— start of MATERIAL TO PROCESS —

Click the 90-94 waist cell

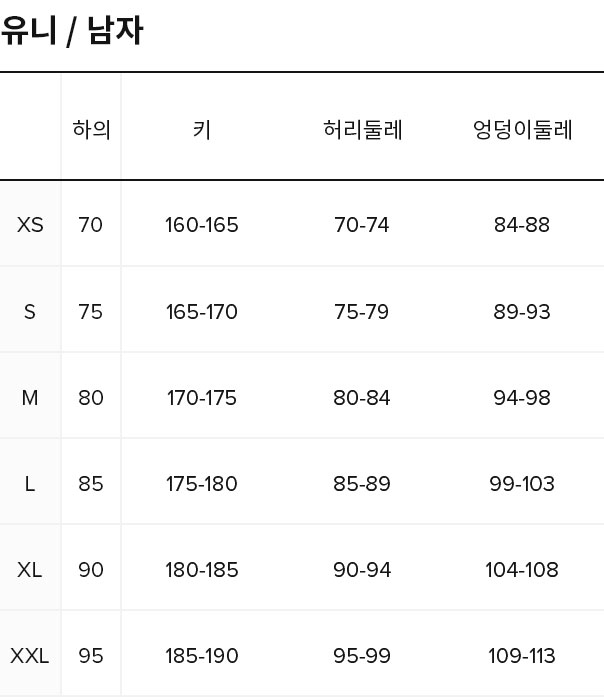pos(362,570)
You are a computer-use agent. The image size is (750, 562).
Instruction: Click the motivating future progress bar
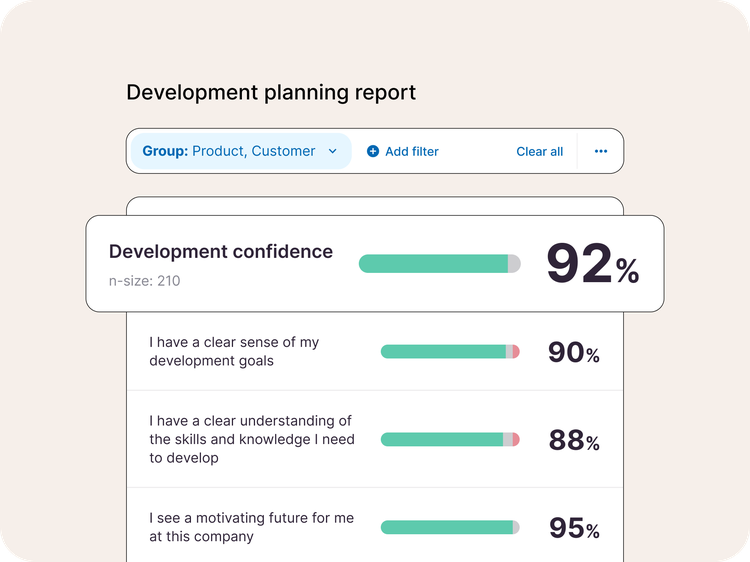click(x=450, y=527)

— end of MATERIAL TO PROCESS —

REQUIRED WORK: Express every line of the items above as a JSON list of strings, with one string per line and blank lines skipped. Leave the pictures out.

WRITTEN SOLUTION:
[
  "Click the 90-94 waist cell",
  "pos(362,570)",
  "You are a computer-use agent. The image size is (750, 562).",
  "Instruction: Click the motivating future progress bar",
  "click(x=450, y=527)"
]